Город, – осклабился Илья и захлопал в ладоши…
Он был очень маленьким, когда его отец Егор, зарубив собственную жену Машу топором, удавился в сарае на веревке, которой подпоясывал широкие штаны. Илюша остался один, но по родителям не скучал – он вообще ни по кому не скучал, потому что с трудом понимал, что происходило вокруг него, только улыбался и хлопал маленькими ладошками. Его роды были тяжелыми – мать кричала несколько часов, а Илюша все никак не хотел вылезать на свет Божий, цепляясь за теплое материнское нутро. Но деревенский лекарь Степан Матвеевич, гордившийся своим городским образованием и уважением среди деревенских, все-таки вытащил младенца из мамкиного нутра. Илья не плакал, а только смотрел удивленно на Степана Матвеевича, на толстую мамку, которая лежала потная и уставшая, почему-то сжимая правой рукой свою огромную грудь с круглым коричневым соском, который просвечивал сквозь белую, мокрую от пота рубашку.
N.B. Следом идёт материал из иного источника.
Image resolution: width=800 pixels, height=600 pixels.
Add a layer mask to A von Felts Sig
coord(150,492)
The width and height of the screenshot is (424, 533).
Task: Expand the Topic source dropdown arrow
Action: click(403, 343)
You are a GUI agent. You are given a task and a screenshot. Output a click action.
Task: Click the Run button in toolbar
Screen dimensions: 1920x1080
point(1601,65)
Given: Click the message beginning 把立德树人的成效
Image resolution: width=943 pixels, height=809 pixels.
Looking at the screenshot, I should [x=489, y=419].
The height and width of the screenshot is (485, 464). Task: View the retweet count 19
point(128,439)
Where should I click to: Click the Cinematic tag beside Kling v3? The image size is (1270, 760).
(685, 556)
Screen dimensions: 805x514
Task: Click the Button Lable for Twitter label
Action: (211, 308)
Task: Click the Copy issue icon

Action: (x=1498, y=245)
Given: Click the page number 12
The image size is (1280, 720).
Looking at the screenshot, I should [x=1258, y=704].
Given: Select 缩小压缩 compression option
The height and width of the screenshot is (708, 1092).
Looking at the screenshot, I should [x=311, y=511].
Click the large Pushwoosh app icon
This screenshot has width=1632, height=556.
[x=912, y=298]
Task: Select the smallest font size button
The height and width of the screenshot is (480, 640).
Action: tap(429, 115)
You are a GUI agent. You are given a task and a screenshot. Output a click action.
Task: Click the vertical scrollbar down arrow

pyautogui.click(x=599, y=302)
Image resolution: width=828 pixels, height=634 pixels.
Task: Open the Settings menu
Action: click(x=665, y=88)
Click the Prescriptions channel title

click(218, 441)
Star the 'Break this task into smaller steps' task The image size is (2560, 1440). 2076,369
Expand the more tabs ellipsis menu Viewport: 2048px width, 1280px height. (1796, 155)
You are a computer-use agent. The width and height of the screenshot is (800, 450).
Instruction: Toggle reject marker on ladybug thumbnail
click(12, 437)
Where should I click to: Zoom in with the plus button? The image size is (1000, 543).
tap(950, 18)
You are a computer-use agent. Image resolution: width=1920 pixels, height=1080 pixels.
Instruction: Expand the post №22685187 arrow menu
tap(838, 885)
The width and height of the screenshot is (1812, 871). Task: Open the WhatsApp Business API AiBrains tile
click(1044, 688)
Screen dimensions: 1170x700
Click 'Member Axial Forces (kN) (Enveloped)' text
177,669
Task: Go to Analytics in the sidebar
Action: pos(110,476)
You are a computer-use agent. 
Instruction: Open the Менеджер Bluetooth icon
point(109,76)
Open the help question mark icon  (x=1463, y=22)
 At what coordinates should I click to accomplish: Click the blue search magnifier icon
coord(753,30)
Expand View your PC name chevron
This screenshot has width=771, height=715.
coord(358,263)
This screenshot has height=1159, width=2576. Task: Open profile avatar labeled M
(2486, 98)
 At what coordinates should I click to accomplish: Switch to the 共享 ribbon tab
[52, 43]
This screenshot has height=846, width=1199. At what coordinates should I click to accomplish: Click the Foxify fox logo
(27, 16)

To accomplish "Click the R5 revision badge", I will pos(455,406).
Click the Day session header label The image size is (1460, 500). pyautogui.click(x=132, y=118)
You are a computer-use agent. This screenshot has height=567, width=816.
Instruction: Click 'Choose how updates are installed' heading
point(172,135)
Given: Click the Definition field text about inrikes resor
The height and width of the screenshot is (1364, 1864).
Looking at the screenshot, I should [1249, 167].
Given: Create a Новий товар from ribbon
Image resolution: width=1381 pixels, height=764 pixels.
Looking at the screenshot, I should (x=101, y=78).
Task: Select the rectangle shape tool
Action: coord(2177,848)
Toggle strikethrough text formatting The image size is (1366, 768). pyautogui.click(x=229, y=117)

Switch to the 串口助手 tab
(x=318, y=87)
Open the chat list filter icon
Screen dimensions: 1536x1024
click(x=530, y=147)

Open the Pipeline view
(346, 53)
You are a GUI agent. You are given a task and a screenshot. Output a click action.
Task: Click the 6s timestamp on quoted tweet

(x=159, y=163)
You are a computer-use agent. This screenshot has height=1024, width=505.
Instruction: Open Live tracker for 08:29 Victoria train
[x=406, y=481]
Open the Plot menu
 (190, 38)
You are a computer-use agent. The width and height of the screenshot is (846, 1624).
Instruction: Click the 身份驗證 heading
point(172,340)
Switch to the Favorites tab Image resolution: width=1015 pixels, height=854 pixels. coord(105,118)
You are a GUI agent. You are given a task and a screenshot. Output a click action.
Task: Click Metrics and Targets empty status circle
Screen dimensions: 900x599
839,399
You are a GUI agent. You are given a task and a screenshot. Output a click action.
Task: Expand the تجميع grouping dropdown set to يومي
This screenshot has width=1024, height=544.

Илья так ни разу и не заплакал – он с неизменным восторгом и удивлением смотрел на мир, который окружал его, и улыбался. Когда ему было уже года четыре, его мать, так и оставшаяся обрюзгшей после родов, сказала мужу, что их сын, вроде бы, какой-то идиот. Егор сплюнул на деревянный пол избы – сука, блядь, родишь идиотов, другого от тебя чего ожидать. Он уже давно потерял интерес к своей толстой некрасивой Марусе, и даже после бутылки не смотрел на нее, зажимая за сараем соседских девок. Девки смеялись, отталкивали Егора, который годился им в отцы, визжали на всю деревню, но не жаловались, а ему хватало – потискав в руках молодые девичьи грудки, он успокаивался, или у него уже не хватало сил на то, чтобы настоять на своем, или просто он тискал девок потому что так было нужно, а сам, после рождения Илюши, ничего не хотел.